In the light of the application for permission to amend and its very close relationship in some respects with the strike out application, both Mr Hapgood QC on behalf of the Bank and Mr Reade QC on behalf of the Claimants helpfully sought to make their submissions with regard to both applications together. However, for the sake of clarity I will consider the applications first through the prism of the Strike Out Application with reference where relevant to the proposed amendments and what is said about them.

8

CPR 3.4 (2) provides that the court may strike out a statement of case if it appears to the court –

"(a) that the statement of case discloses no reasonable grounds for bringing or defending the claim;

(b) that the statement of case is an abuse of the court's process or is otherwise likely to obstruct the just disposal of the proceedings; or

(c) that there has been a failure to comply with a rule, practice direction or court order."

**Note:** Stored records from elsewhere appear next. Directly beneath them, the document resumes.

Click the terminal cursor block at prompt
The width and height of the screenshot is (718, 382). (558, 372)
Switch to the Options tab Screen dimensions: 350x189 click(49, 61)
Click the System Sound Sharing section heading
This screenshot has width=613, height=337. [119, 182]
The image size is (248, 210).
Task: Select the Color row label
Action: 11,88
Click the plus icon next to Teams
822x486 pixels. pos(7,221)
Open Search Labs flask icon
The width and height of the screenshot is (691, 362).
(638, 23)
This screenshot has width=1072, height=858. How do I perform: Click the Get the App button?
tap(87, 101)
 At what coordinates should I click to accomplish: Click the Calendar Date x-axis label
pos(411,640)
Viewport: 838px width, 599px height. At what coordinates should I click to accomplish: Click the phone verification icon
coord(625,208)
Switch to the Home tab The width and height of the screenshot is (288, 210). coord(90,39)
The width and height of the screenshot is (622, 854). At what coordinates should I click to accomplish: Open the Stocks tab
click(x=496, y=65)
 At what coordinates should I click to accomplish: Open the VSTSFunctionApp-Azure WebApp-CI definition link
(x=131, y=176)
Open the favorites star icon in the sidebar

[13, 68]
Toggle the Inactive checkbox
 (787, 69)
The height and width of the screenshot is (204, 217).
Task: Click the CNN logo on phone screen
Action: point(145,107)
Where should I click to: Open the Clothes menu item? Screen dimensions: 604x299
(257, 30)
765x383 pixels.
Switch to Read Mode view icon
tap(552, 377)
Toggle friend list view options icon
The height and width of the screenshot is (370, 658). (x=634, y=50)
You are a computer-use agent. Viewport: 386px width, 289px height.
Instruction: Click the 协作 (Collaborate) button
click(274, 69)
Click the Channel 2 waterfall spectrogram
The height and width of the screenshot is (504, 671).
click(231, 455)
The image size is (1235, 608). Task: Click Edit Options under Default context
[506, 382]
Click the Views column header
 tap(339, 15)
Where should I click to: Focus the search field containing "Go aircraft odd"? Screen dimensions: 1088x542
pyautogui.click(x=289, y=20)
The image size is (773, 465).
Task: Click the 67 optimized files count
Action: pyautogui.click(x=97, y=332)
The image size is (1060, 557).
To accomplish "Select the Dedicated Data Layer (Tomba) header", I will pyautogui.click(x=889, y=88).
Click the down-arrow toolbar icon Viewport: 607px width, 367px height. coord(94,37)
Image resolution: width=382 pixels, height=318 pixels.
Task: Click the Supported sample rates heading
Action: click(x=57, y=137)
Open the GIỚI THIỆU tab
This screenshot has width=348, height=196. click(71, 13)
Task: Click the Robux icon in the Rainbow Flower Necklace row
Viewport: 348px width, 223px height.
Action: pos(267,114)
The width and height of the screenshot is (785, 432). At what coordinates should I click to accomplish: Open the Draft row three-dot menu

The Rule is supplemented by PD3A. It is not in dispute that the touchstone for the exercise of case management powers is the overriding objective and that the Court must deal with cases justly and at a proportionate cost. Furthermore, for the purposes of CPR 3.4(2)(a), strike out should not be granted in a developing area of the law unless the court is certain that the claim is bound to fail: Hughes v Colin Richards & Co [2004] EWCA Civ 266; [2004] PNLR 35. Cases which are suitable for strike out include those which raise an unwinnable case or do not raise a valid claim as a matter of law: CPR at paragraph 3.4.2 and Price Meats Ltd v Barclays Bank plc [2000] 2 All ER 346. It is also accepted that if the court considers that the defect in question might be cured by amendment, the claim should not be struck out without first giving the party concerned an opportunity to amend: Soo Kim v Youg [2011] EWHC 1781 (QB). For the purposes of CPR 3.4(2)(b) the term "abuse of the court's process" was explained by the then Lord Chief Justice, Lord Bingham, in Attorney General v Barker [2000] 1 FLR 759 in another context as "using that process for a purpose or in a way significantly different from its ordinary and proper use."

9

It is also not in dispute that in relation to the proposed amendments when determining whether to grant permission, the court should have regard to all of the circumstances summed up by the overriding objective and is also concerned with whether the proposed amendments are sufficiently arguable to go to trial in the sense that they have a real prospect of success: see Swain–Mason v Mills & Reeve LLP (Practice Note) [2011] EWCA Civ 14; [2011] 1 WLR 2735 and Civil Procedure para 17.3.6. In this regard, albeit in the context of summary...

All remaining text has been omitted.